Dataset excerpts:
-=-=-=-=-
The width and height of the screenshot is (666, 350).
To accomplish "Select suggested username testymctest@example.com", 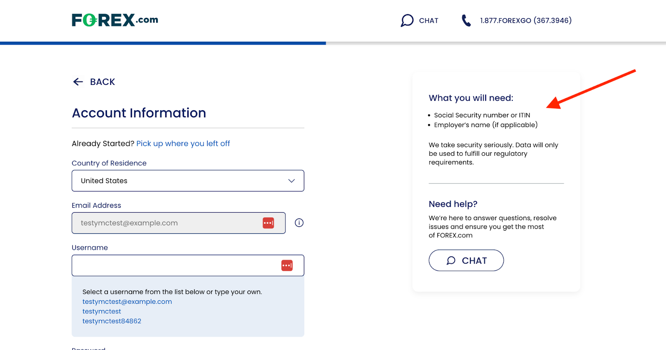I will [x=127, y=302].
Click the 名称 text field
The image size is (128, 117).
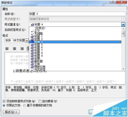pyautogui.click(x=77, y=14)
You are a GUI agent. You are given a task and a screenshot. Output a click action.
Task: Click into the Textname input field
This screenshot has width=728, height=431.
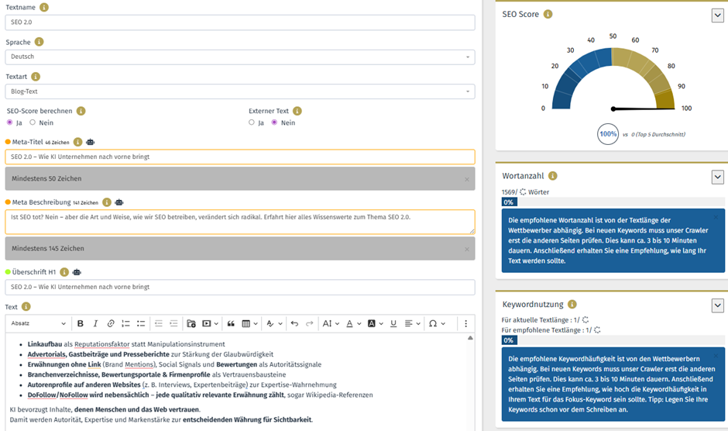point(240,22)
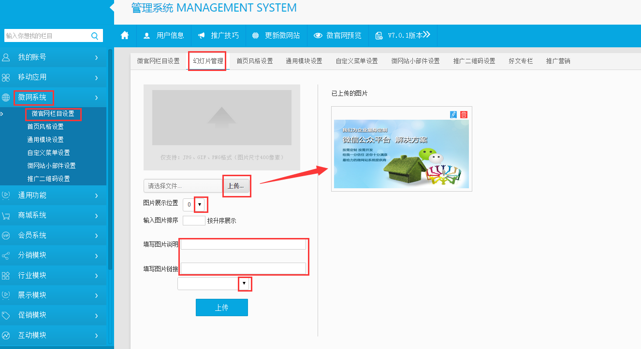Expand 商城系统 sidebar section
The image size is (641, 349).
pyautogui.click(x=53, y=215)
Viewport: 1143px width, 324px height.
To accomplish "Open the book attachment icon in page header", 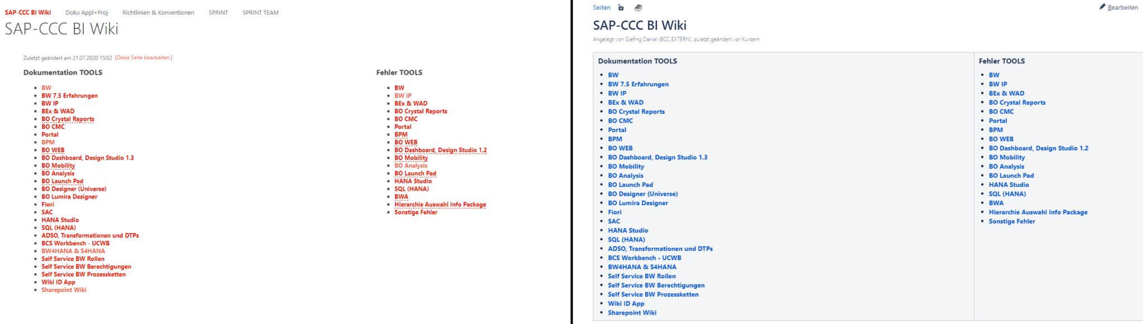I will point(638,7).
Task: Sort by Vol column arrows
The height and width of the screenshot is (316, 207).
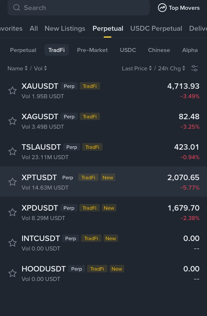Action: click(x=45, y=68)
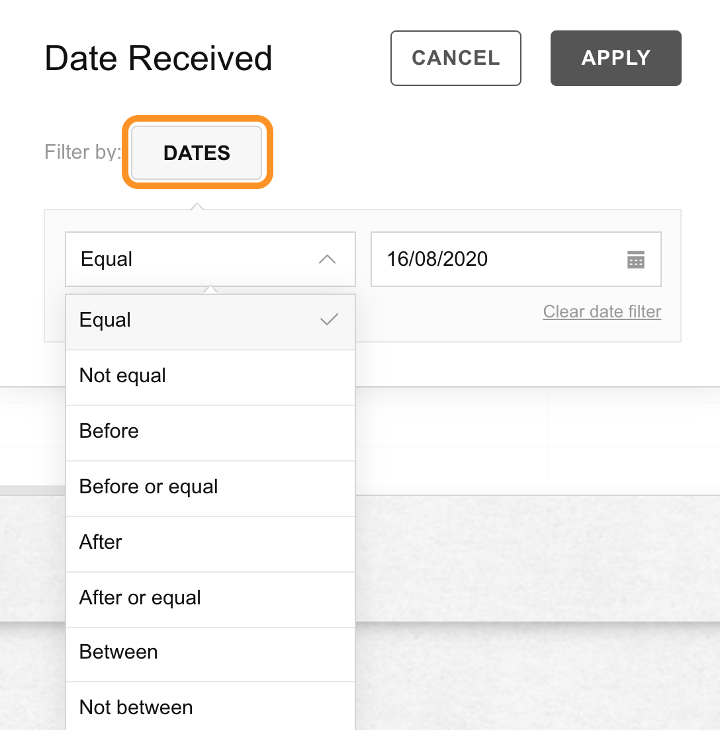This screenshot has height=730, width=720.
Task: Pick the Not between option
Action: 210,706
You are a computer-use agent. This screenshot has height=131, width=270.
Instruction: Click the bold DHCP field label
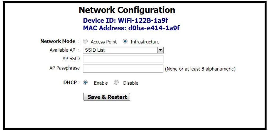pos(70,83)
-=-=-=-=-
*Problem to solve*: Copy every line from the records above that contains the word "agent".

*Reply*:
You are a GUI agent. You are given a task and a screenshot. Output a click action.
You are a computer-use agent. This screenshot has height=131, width=270.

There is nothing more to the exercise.